Now for the part I think is truly worth discussing: what does this discovery mean for AI development and product iteration?

I can see three key layers of impact.

First, there may be a new solution to the credibility problem of AI products.

Right now, when we evaluate whether an AI is useful and safe, we can almost only judge it based on its final outputs.

But outputs can be faked — just like an employee who acts perfectly in front of their boss but has entirely different thoughts running through their head.

The discovery of J-Space essentially gives us a form of "mind-reading" capability for AI.

Future AI safety audits will no longer only check what an AI says, but also what it is thinking. This represents a fundamental breakthrough for building trust infrastructure across the entire AI industry.

Second, we may need to re-understand the actual capability boundaries of AI.

Previously, we assumed that an AI's reasoning ability was limited to the content it wrote out in its explicit Chain of Thought.

But now we've found that a large portion of its reasoning happens silently, in the background.

This means our past evaluations of AI capabilities likely underestimated them. AI can accomplish far more than it explicitly shows in its outputs.

At the same time, future models will likely further optimize this internal reasoning capability, rather than only improving performance by adding more external explicit thinking steps.

Third, if J-Space emerged spontaneously during Claude's training process, it suggests that AI is essentially simulating the structure of the human brain.

Perhaps when an intelligent system becomes sufficiently complex, it will spontaneously divide its processing into two layers: a "conscious" layer and an "unconscious" layer.

This doesn't happen because someone programmed it to do so — this layered structure is itself a highly efficient way to organize computation.

In other words, the division between consciousness and the subconscious in the human brain may not be a random accident of biological evolution, but a universal solution for intelligent systems to solve complex problems.

The future competition in AI products will no longer be limited to comparing output quality alone.

The party that can better understand and leverage the internal mechanisms of AI, and that can build deep monitoring and regulation capabilities for AI behavior earlier, will gain a dominant position in the next phase of development.

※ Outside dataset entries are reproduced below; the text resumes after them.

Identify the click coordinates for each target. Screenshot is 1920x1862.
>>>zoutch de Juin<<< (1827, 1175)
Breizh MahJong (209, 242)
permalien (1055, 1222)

The goal is no longer just to see what AI says, but to understand why it says it, and what other thoughts it has that it chose not to express.

This capability will likely become the key dividing line that separates leading AI products from the rest in the next stage of the industry.

One final thought.

As for the question of whether AI has true consciousness, Anthropic itself has stated that there is currently no definitive answer.

But the fact that AI already has a structure that shares similarities with the human mind is more than enough to make everyone working in the AI field stop and think carefully.

The thing we have built may be far closer to being like us than we ever imagined.

Perhaps one day, while we still think we are in full control of everything, we will realize that we were already completely seen through long ago.

The pace of AI iteration is still accelerating.